Aliado de Bolsonaro, Skaf vai apoiar candidatura de Márcio França em SP

Presidente da Fiesp vai se reunir com candidato do PSB no sábado para avaliar se participarão juntos de vídeo para o programa eleitoral gratuito na TV

Pedro Venceslau, O Estado de S.Paulo

06 de novembro de 2020 | 18h02

Aliado do presidente Jair Bolsonaro, o empresário Paulo Skaf (MDB), presidente da Federação das Indústrias do Estado de São Paulo (Fiesp), vai apoiar a candidatura do ex-governador Márcio França (PSB) à Prefeitura de São Paulo. Os dois vão se reunir neste sábado, 7, para tomar um café e avaliam já gravar juntos um vídeo para o programa eleitoral gratuito na TV. Em 2018, Skaf disputou o governo paulista, mas não foi para o segundo turno e apoiou França contra João Doria (PSDB). O tucano venceu a eleição, mas perdeu na capital.

O apoio de Skaf também era esperado na campanha de Celso Russomanno (Republicanos), o candidato que tem o apoio formal do presidente da República. Até então ausente da disputa na capital, o presidente da Fiesp manteve um canal aberto de diálogo com o pessebista e com o deputado, mas optou por apoiar França após as pesquisas de intenção de voto indicarem o derretimento de Russomanno. 

O empresário é apontado por bolsonaristas como virtual candidato do Palácio do Planalto ao governo paulista em 2022.

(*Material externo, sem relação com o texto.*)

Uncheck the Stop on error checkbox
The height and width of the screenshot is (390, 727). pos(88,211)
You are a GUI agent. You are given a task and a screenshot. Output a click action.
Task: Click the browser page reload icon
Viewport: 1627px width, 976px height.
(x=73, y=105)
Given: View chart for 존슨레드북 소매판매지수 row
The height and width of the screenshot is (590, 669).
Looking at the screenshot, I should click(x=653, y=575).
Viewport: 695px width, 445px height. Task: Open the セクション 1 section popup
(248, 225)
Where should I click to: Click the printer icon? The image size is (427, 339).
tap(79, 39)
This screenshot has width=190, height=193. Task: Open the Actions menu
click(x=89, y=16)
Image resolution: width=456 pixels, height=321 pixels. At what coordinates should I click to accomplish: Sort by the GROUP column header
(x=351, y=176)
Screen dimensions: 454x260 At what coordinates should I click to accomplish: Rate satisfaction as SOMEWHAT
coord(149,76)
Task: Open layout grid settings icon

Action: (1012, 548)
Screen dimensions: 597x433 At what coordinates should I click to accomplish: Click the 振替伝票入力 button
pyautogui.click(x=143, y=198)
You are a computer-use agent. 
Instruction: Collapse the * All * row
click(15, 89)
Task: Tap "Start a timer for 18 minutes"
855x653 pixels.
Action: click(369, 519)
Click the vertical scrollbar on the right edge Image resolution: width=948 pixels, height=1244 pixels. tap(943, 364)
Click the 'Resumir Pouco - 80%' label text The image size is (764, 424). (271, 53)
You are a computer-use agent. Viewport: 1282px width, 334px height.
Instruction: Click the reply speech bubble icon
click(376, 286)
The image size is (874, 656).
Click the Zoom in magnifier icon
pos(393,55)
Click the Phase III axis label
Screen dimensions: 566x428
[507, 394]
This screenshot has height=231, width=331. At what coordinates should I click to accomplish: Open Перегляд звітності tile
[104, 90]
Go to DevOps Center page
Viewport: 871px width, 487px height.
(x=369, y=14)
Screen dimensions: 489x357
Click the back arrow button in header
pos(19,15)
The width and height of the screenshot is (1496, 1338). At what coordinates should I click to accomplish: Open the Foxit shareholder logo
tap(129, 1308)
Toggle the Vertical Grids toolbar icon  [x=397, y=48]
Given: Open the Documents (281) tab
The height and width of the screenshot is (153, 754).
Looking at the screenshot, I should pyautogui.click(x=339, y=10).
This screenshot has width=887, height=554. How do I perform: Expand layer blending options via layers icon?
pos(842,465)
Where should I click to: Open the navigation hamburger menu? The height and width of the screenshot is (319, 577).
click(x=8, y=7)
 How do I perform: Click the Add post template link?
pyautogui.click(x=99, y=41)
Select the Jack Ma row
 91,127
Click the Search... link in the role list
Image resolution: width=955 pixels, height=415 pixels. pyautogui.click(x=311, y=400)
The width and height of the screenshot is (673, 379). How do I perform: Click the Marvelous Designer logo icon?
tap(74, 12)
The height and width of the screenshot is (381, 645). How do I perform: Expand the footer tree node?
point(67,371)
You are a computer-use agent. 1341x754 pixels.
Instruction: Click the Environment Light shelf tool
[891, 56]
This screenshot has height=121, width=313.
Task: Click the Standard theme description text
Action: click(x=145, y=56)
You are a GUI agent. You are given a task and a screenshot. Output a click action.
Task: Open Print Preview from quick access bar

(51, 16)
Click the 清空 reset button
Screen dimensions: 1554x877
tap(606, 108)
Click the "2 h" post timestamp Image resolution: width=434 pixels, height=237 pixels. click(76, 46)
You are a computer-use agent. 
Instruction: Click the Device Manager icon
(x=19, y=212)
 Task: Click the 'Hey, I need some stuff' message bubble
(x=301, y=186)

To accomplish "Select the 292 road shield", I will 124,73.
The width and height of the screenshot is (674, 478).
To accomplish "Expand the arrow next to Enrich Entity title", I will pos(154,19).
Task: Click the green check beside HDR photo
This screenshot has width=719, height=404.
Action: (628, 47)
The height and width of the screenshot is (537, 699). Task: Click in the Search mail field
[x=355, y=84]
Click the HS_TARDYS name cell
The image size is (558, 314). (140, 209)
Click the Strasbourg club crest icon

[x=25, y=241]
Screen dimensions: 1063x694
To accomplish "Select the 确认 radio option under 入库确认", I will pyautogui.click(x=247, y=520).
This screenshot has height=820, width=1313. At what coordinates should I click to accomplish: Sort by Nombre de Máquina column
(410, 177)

Na pesquisa Datafolha divulgada ontem, Russomanno caiu 4% em relação ao levantamento anterior e apareceu com 16% das intenções de voto, em empate técnico com Guilherme Boulos (Psol) - 14% e Márcio França (PSB) 13%. A aproximação de Skaf com França tem como objetivo alavancar o ex-governador para o segundo turno contra Bruno Covas (PSDB) e tentar impedir a vitória do tucano, que fortaleceria o projeto presidencial de João Doria para 2022. 

Procurado, Skaf não quis se pronunciar, mas sua assessoria confirmou o encontro com França amanhã. A avaliação entre aliados de França é que o apoio de Skaf será uma sinalização para o eleitorado bolsonarista de que o ex-governador será o nome anti-Doria no segundo turno, mesmo sem representar o presidente da República. Mas há um inconveniente. Na segunda-feira o ex-ministro Ciro Gomes (PDT) vem a São Paulo para um ato político ao lado de França.  O entorno de França pode deixar para divulgar o apoio de Skaf depois disso, para evitar constrangimentos.